PotC is an entertaining movie and one of the best demo discs you can get. Great sound, great picture. Do I think it holds up to the Godfather, Citizen Kane, or Aliens? No, but at the end of the day, I've put that disc in my system more often than almost any other disc I own.


----------



## bambino (Feb 21, 2010)

eugovector said:


> Can't help you, I don't buy movies anymore. Netflix for me: the way I look at it, I own 70k titles, I just have to wait a day for them to come from my warehouse, which is managed by netflix.
> 
> At the end of the day, buying just didn't make sense for me anymore. Figuring $2/rental, I'd have to watch a movie 5-10 times for it to become even a break even proposition. For blu-rays, 10-15 times. There are very few movies I've watched that often (pulp fiction, boondock saints, Pirates of the Caribbean, Fight club), and many more movies I've bought thinking I would watch them that often and didn't.
> 
> And then there is your question, blu-ray vs. dvd. Think of all those poor schmucks who built up vast DVD collections, never broke even, and now are saddled with mountains of physical media that is poorer quality than what I can rent for $2. Some people see vast physical media collections as bragging rights, I see it as a fool's gamble and a waste of money.


That is a real eye opener Marshall, now every time i go to buy one i will think about what you said and probly save some money.:T


----------



## koyaan (Mar 2, 2010)

The greatest justification for buying rather than renting DVDs is grandkids. I'll swear I have unintentionally memorized the dialog of " Lady and the Tramp". Kids seem to never tire of watching the same movies.


----------



## bambino (Feb 21, 2010)

koyaan said:


> The greatest jusrificarion for buying rather than renting DVDs is grandkids. I'll swear I have unintentionally memorized the dialog of " Lady and the Tramp". Kids seem to never tire of watching the same movies.

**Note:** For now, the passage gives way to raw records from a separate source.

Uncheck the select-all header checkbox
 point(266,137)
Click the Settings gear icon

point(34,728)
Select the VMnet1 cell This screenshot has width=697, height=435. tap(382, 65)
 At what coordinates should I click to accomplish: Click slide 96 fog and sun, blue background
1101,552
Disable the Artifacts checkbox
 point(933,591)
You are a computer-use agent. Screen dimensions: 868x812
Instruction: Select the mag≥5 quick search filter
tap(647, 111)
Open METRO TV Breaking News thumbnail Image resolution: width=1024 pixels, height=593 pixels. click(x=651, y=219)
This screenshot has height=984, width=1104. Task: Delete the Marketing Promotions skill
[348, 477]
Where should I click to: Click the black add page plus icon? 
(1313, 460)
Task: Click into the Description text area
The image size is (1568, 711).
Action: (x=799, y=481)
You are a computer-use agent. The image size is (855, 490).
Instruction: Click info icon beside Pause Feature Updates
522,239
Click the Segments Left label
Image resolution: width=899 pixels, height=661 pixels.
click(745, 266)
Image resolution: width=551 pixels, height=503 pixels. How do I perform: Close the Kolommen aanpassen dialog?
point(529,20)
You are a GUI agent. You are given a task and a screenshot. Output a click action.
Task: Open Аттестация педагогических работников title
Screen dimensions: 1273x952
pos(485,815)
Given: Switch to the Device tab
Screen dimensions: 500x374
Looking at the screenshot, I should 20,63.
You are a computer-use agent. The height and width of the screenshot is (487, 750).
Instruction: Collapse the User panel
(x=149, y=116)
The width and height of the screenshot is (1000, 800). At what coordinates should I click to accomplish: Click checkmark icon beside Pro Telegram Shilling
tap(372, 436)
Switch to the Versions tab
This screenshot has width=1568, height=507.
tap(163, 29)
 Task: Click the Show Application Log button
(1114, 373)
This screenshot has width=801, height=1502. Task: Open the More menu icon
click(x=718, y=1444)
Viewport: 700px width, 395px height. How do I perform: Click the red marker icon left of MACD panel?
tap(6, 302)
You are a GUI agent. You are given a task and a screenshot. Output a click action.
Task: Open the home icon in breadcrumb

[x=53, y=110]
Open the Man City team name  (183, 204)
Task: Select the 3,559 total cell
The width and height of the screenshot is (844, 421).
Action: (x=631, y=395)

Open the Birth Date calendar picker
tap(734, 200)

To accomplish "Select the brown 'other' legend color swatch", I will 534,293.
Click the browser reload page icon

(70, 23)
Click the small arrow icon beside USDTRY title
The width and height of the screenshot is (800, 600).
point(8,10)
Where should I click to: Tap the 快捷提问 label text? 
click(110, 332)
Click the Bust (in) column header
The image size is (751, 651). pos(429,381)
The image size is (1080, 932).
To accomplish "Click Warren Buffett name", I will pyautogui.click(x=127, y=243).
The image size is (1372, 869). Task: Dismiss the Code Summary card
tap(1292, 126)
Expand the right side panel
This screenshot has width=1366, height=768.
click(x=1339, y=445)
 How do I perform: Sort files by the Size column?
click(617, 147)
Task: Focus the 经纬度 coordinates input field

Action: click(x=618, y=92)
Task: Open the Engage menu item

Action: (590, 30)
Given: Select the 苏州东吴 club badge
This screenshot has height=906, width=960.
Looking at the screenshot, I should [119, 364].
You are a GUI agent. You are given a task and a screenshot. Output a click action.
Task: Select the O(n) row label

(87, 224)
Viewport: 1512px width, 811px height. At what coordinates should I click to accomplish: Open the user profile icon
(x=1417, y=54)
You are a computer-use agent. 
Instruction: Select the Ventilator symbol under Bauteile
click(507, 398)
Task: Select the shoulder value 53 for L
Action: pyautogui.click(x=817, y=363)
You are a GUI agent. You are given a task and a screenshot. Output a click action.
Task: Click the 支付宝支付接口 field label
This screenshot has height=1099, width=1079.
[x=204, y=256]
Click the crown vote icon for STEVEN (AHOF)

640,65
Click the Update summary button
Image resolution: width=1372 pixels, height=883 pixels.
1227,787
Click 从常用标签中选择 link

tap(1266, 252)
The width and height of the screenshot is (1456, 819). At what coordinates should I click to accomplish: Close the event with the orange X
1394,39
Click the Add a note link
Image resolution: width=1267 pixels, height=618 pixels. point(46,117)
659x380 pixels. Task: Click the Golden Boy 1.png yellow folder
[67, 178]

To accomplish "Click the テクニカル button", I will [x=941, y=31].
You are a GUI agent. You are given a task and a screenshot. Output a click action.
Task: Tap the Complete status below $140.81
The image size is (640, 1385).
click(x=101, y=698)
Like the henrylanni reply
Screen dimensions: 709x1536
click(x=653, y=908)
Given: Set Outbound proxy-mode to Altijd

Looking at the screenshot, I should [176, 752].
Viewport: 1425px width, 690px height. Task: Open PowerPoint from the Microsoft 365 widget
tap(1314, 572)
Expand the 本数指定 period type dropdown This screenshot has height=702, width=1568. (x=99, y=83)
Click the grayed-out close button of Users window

This is true as i find myself buying mostly kid movies lately for when the twins are old enough to watch TV and they usually have exellent picture and sound which gets my attenton.:T


----------



## eugovector (Sep 4, 2006)

tonyvdb said:


> Ten times is a bit dramatic as renting from Blockbuster costs $5 so that about 4 to 5 time of watching a movie before its worth owning.


I'm on a Blu-ray plan that costs $10.99/month. I get around 5-6 movies per month so about $2 each (not counting what I watch through instant streaming, which is a lot). Assuming a Blu-ray purchase price of $19.99 (and that's often a bargain), 10 times is a pretty conservative estimate.

Another way to look at it is that my netflix subscription for a whole year costs a little less than 7 blu-rays (about half a blu-ray per month). I guess, if you watch the same 7 movies over and over again (and I do know kids that do this, I was one of those kids thus the Secret of Nihm is on my list), then buying makes sense. Otherwise, I see huge DVD collections as obsessive content hoarding. I feel the same way about people who load hundreds of movies and thousands of tracks of music, legally or illegally, on their harddrives but never listen/watch to them. Though, as someone who recently moved, a 2TB harddrive weighs substantially less then the same amount in physical media, though, I suppose, is less impressive to look at.


----------



## lsiberian (Mar 24, 2009)

Blu-ray is what I get for presents. I never buy movies since it's an easy gift for people. I save my money for wood, and big stuff(Computer, Phone, Projector, etc)


----------



## Trick McKaha (Oct 7, 2009)

I sure agree with Eugovector. I wish I had started considering the local Blockbuster as my own satellite warehouse sooner, but now with Netflix, I try to only buy Blu-Rays that I might need to play right now or a lot of times. And also for me, that would be 21 or fewer.
Movies I've watched 10 times?
Last Temptation of Christ
um...
Gettysburg
and maybe a couple others I can't think of.


----------



## vann_d (Apr 7, 2009)

With good upscaling from DVD, I find that Blu-ray does not increase the level of enjoyment on many movies. With romantic comedies and slapstic comedies in particular I find the difference in my enjoyment to be negligible. Certain movies, however, do call for the Blu-ray format.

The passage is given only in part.